Elucidating the dominant reaction mechanism of methanol-to-olefins conversion in H-SAPO-18: A first-principles study

• Published in: Chinese journal of catalysis Vol. 39; no. 7; pp. 1272 - 1279
• Main Authors: Wang, Chuan-Ming, Wang, Yang-Dong, Xie, Zai-Ku
• Format: Journal Article
• Language: English
• Published: Elsevier B.V 01.07.2018
• Subjects: Density functional theory; H-SAPO-18 zeotype; Hydrocarbon pool reaction mechanism; Methanol-to-olefins conversion; Olefin-based hydrocarbon pool; Density functional theory; Methanol-to-olefins conversion; Olefin-based hydrocarbon pool; H-SAPO-18 zeotype; Hydrocarbon pool reaction mechanism
• ISSN: 1872-2067; 1872-2067
• DOI: 10.1016/S1872-2067(18)63064-5

The reaction mechanism of zeolite- or zeotype-catalyzed methanol-to-olefins (MTO) conversion is still a subject of debate.

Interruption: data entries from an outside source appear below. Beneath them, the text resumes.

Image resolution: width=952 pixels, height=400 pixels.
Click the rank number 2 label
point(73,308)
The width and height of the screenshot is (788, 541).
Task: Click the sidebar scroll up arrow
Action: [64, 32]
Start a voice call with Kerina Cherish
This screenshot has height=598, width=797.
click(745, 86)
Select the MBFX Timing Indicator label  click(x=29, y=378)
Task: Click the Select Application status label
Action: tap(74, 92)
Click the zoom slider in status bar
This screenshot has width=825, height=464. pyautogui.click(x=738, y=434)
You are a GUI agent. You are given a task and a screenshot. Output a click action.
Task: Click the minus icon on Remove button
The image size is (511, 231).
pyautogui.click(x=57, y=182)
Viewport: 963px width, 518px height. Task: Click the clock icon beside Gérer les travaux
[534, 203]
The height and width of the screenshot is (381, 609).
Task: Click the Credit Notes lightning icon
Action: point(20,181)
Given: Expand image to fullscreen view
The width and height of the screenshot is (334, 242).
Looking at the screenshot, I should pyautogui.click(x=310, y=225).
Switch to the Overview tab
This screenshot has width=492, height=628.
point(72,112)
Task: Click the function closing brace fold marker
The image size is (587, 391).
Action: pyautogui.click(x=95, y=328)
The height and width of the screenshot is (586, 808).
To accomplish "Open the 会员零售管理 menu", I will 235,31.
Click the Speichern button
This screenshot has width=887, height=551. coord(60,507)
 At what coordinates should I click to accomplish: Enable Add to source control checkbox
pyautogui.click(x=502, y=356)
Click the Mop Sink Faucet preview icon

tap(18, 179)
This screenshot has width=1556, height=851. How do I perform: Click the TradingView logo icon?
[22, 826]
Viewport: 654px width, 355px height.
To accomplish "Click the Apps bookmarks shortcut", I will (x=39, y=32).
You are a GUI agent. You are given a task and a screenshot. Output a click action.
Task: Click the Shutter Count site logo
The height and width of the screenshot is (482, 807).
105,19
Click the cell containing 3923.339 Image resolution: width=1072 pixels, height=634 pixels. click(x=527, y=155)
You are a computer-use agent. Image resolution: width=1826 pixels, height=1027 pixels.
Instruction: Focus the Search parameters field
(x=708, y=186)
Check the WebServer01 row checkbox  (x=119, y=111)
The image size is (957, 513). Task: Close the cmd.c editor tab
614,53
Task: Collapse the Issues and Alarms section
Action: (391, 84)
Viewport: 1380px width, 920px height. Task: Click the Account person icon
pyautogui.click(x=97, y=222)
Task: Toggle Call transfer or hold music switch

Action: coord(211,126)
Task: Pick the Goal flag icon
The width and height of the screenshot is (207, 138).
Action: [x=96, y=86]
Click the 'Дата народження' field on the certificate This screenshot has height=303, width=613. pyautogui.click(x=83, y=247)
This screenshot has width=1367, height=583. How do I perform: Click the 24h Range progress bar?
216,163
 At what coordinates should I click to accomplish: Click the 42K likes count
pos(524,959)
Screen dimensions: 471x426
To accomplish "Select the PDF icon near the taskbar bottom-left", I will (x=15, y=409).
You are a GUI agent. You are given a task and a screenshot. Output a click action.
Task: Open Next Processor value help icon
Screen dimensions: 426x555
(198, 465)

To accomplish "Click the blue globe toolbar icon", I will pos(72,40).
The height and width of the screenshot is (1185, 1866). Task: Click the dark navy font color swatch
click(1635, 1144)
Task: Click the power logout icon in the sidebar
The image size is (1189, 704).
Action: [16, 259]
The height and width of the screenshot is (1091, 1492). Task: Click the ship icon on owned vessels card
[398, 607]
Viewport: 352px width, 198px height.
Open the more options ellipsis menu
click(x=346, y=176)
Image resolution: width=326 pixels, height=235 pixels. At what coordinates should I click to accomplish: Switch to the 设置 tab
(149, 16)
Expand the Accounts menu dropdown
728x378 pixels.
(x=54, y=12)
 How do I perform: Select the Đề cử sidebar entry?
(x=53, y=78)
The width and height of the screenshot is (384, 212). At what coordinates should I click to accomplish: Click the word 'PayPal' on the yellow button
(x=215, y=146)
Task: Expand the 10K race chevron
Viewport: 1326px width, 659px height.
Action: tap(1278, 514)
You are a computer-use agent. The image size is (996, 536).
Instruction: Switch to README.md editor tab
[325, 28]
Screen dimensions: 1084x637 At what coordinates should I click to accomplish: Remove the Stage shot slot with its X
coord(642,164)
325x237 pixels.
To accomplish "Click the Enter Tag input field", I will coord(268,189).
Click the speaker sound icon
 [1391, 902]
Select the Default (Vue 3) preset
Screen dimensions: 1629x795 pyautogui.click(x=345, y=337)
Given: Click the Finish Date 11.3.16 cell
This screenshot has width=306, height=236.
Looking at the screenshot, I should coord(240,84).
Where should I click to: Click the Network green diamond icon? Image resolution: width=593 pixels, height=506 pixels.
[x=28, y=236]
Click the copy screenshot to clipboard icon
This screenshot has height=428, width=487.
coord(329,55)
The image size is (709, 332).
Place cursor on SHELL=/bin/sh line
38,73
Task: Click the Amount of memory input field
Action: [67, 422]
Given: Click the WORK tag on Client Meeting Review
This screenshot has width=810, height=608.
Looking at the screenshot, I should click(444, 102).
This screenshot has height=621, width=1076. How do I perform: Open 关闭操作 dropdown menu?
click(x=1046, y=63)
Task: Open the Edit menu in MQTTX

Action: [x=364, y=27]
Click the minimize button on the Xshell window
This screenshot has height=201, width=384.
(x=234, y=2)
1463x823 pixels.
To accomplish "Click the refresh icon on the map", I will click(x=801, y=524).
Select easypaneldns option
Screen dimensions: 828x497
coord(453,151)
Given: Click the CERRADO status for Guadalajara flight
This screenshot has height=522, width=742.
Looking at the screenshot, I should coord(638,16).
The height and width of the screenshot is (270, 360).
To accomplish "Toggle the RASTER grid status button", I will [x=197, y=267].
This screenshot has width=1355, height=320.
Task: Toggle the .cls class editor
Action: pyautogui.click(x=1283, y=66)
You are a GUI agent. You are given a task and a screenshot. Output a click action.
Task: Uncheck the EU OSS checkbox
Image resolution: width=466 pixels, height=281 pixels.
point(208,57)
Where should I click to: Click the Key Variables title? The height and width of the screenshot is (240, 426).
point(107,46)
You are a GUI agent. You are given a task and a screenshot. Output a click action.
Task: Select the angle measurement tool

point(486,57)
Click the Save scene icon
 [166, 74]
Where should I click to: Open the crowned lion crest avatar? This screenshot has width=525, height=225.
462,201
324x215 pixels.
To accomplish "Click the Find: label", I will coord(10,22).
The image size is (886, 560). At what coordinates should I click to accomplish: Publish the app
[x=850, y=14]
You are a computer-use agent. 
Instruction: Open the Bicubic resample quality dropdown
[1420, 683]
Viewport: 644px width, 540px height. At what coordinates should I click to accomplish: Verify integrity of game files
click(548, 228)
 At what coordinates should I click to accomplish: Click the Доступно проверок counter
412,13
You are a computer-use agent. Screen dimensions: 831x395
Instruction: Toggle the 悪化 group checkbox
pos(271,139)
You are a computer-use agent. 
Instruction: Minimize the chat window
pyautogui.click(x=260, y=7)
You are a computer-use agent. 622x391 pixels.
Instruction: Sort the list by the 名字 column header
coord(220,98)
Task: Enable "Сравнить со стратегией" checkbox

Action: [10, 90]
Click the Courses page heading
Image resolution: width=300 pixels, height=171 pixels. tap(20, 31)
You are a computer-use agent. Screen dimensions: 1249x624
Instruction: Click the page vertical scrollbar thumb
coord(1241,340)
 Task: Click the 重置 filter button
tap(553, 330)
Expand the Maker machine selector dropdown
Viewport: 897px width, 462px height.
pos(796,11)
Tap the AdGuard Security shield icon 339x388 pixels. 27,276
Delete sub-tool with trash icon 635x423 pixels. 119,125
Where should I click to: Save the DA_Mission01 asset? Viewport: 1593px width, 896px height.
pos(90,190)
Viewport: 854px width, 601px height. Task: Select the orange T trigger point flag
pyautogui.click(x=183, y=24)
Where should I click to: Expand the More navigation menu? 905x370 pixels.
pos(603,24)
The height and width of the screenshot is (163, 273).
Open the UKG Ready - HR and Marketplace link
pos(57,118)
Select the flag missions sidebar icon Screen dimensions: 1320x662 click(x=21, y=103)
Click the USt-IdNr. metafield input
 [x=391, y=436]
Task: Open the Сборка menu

Employing periodic density functional theory calculations, the olefin-based cycle was studied using tetramethylethene (TME) as a representative olefinic hydrocarbon pool in H-SAPO-18 zeotype. The overall free energy barrier at 673 K was calculated and found to be less than 150 kJ/mol in the TME-based cycle, much lower than those in the aromatic-based cycle (> 200 kJ/mol), indicating that olefins themselves are the dominant active hydrocarbon pool species in H-SAPO-18. The similarity of the intermediates involved between the aromatic-based cycle and the olefin-based cycle was also highlighted, revealing that both cycles were pattern-consistent. The selectivity related to the distribution of cracking precursors, such as higher olefins or carbenium ions, as a result of the olefin-based cycle for the MTO conversion. The enthalpy barrier of the cracking step scaled linearly with the number of carbon atoms of cracking precursors to produce ethene or propene with ethene being much less favored than propene for cracking of C7 and higher precursors. This work highlighted the importance of the olefin-based cycle in H-SAPO-18 for the MTO conversion and established the similarity between the olefin-based and aromatic-based cycles. The olefins were calculated to be the dominant hydrocarbon pool for MTO conversion in H-SAPO-18. The enthalpy barrier of the cracking step linearly relates to the size of cracking precursors.